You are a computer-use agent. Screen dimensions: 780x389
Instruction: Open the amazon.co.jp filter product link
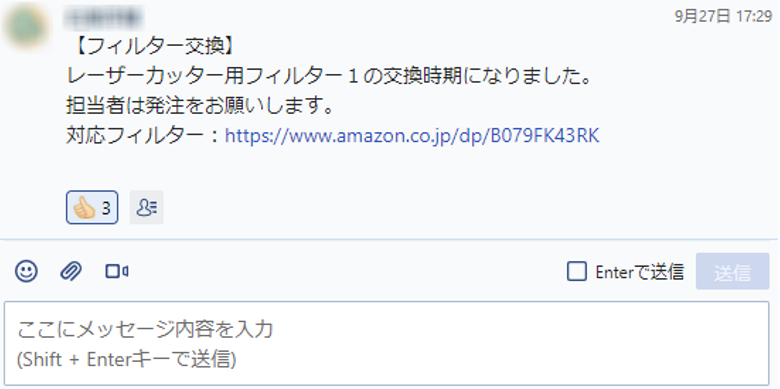point(412,135)

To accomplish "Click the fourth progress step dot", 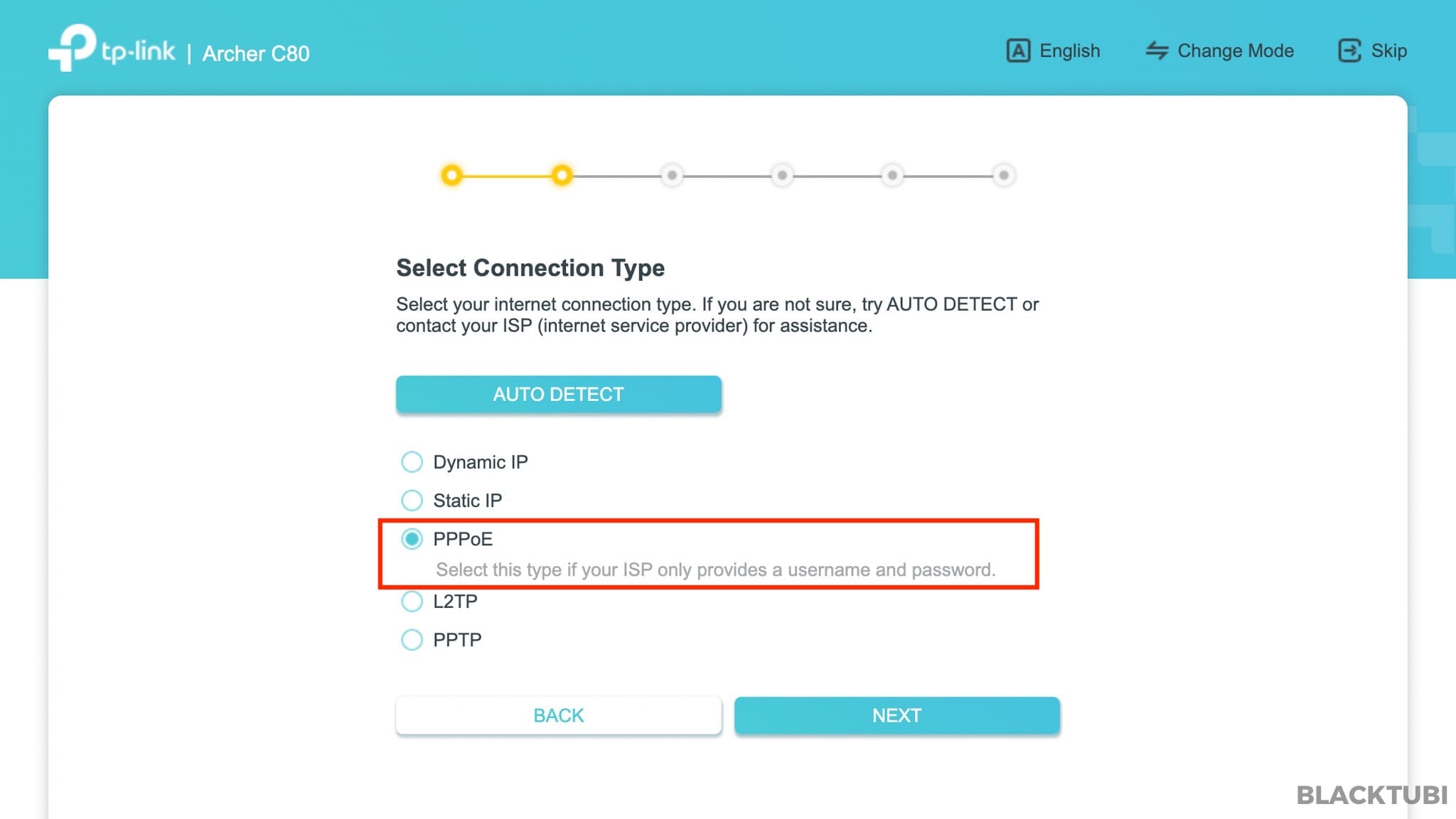I will click(x=782, y=175).
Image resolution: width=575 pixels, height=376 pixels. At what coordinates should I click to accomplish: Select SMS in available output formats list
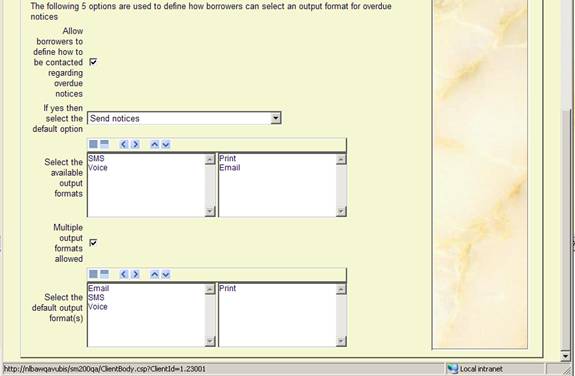pyautogui.click(x=96, y=158)
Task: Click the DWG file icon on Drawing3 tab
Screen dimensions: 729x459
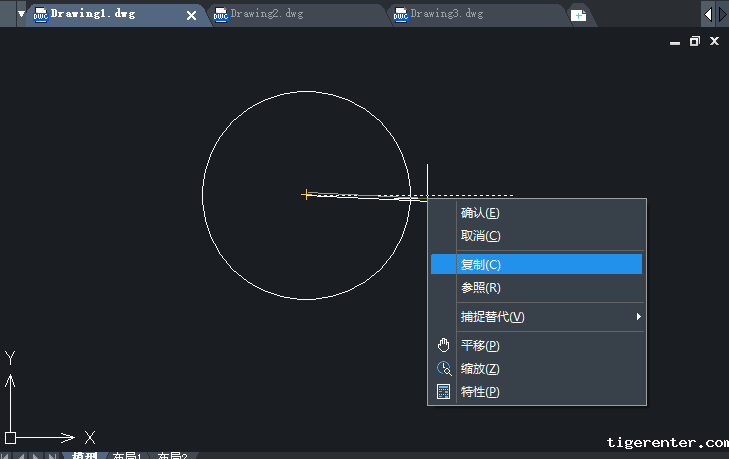Action: coord(400,15)
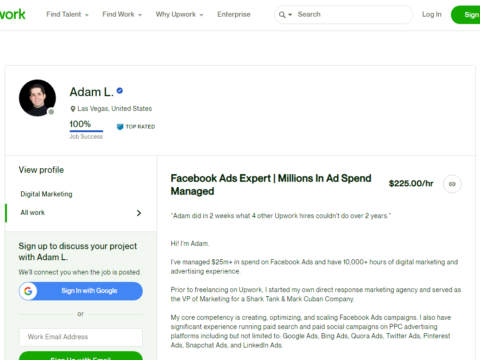Image resolution: width=480 pixels, height=360 pixels.
Task: Click the search magnifier icon
Action: pos(282,15)
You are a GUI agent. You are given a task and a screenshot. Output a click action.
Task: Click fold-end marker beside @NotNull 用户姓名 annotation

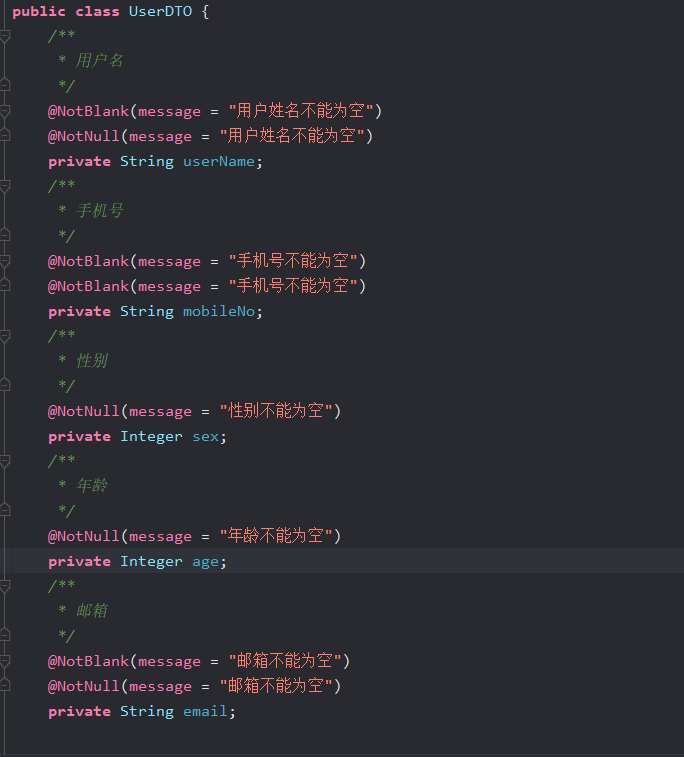click(x=5, y=136)
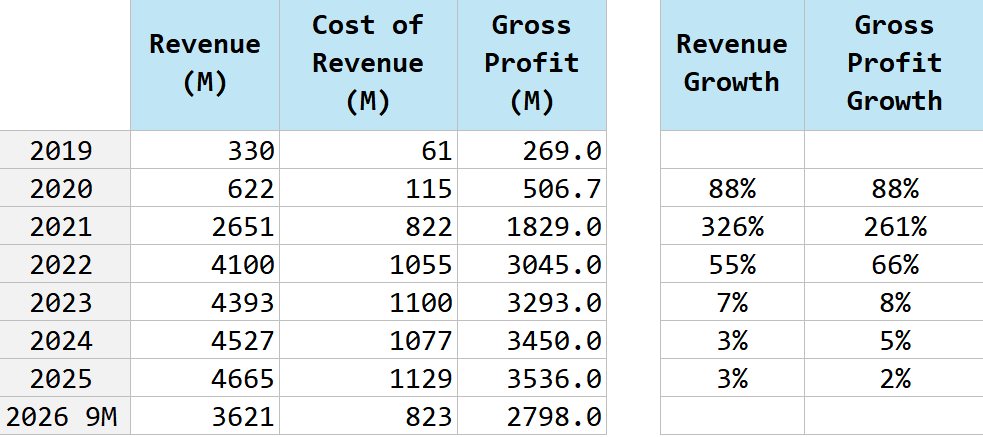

TASK DIRECTIONS
Copy out every line of the data that includes the word "agent".

THE ANSWER
You are a computer-use agent. Screen dimensions: 780x389
You are a GUI agent. You are given a task and a screenshot. Output a click action.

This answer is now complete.